And it is packed with photoreceptors.
Right.
The rods and cones.
So we have rods, which handle peripheral vision and let you see in dim light.
And we have cones.
I always tell students to remember, see for cones, see for color, and central vision.
I love that.
Cones need bright light.
Yeah.
And right in the center of that retina is the macula.
And within the macula is this tiny pit called the fovea centralis.
Which is so important.
That specific area is responsible for your absolute sharpest, keenest vision.
If that area degrades, your central vision is just gone.
Okay, so that's the wiring.
Yeah.
But earlier I mentioned plumbing and pressure.

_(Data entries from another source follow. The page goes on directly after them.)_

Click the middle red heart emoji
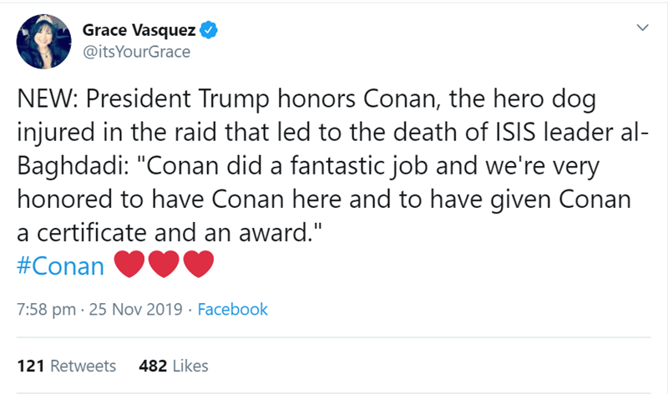The width and height of the screenshot is (668, 394). (163, 266)
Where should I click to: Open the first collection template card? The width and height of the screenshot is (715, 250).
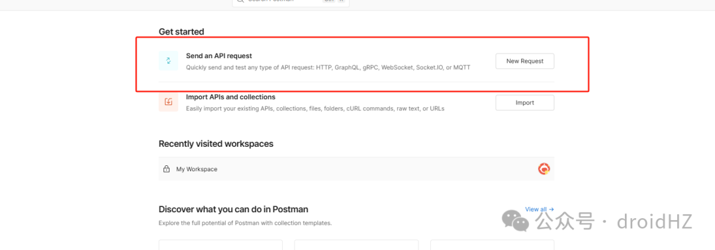(220, 245)
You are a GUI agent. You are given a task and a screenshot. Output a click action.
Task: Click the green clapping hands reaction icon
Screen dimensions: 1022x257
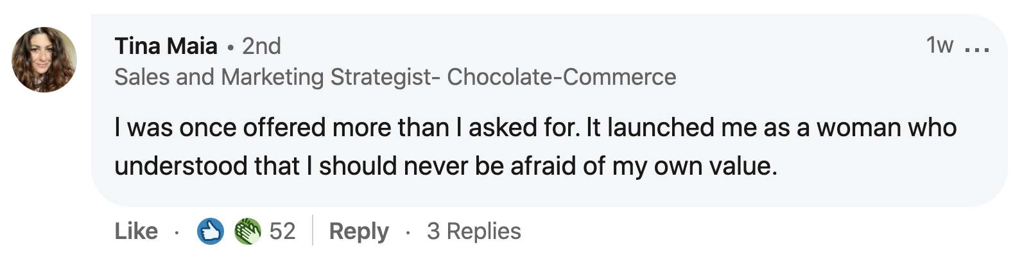[248, 231]
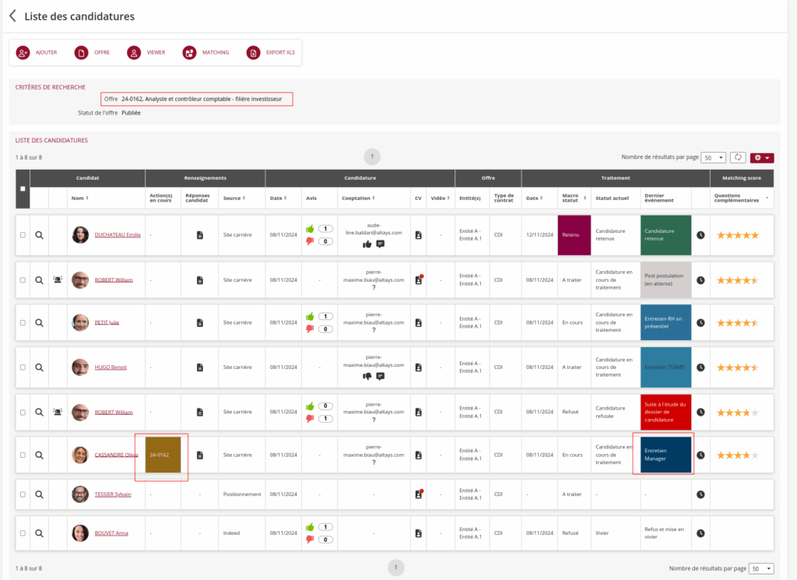Open the OFFRE document icon
The height and width of the screenshot is (580, 797).
click(x=81, y=52)
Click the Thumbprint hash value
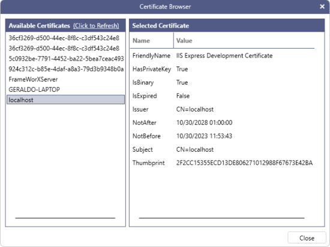Viewport: 330px width, 247px height. [244, 163]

The front part of the eye is filled with a clear fluid, right?
The aqueous humor.
Right.
And the eye is constantly producing this fluid to bring nutrients to the tissues.

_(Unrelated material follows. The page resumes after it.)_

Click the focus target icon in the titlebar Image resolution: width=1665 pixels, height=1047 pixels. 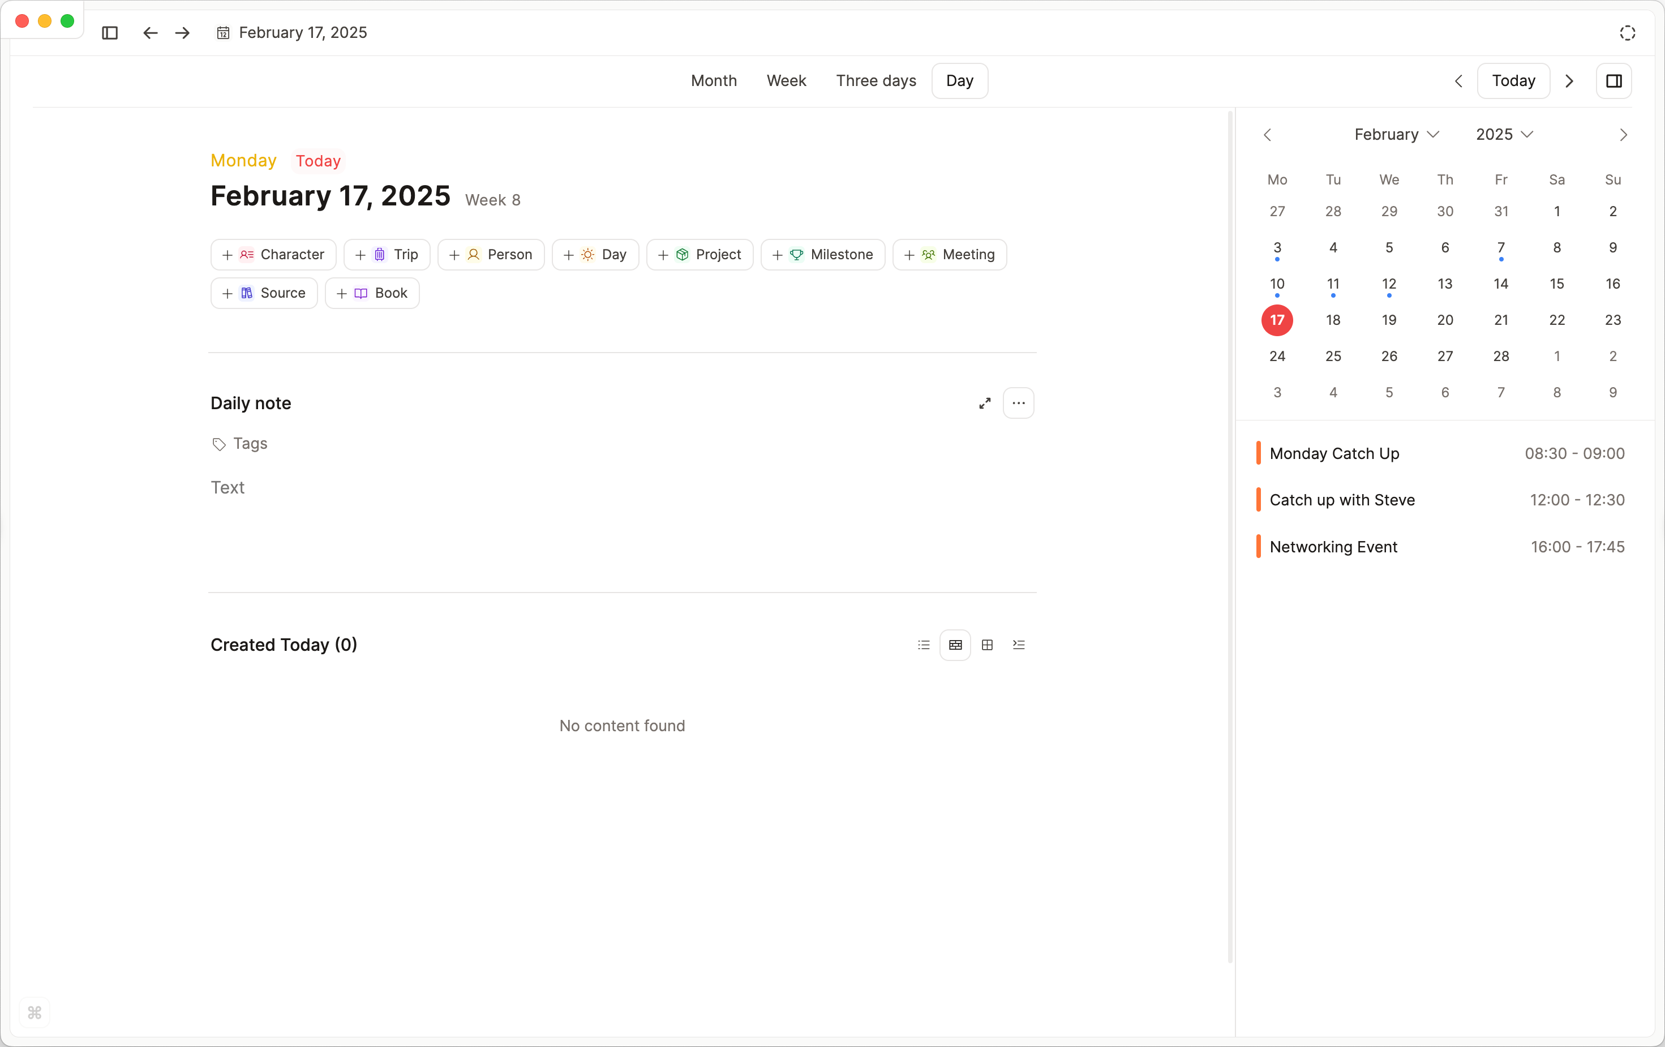tap(1627, 33)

Which means it also has to constantly drain it away to maintain a stable pressure.
Exactly.
It drains out through this passageway called the canal of Schlem.
I like to think of the canal of Schlem as the eye's primary pressure release valve.
That internal pressure is critical for maintaining the eye's shape.
Normal intraocular pressure, or IOP, sits strictly between 10 and 21 millimeters of mercury.
10 to 21.
Memorize that number.
Yes.
If that canal of Schlem gets blocked, the fluid keeps being produced, but it has literally nowhere to go.
The pressure inevitably builds, and that's when you start physically crushing the delicate optic nerve.
Which is terrifying.
And that brings us to the diagnostic tests.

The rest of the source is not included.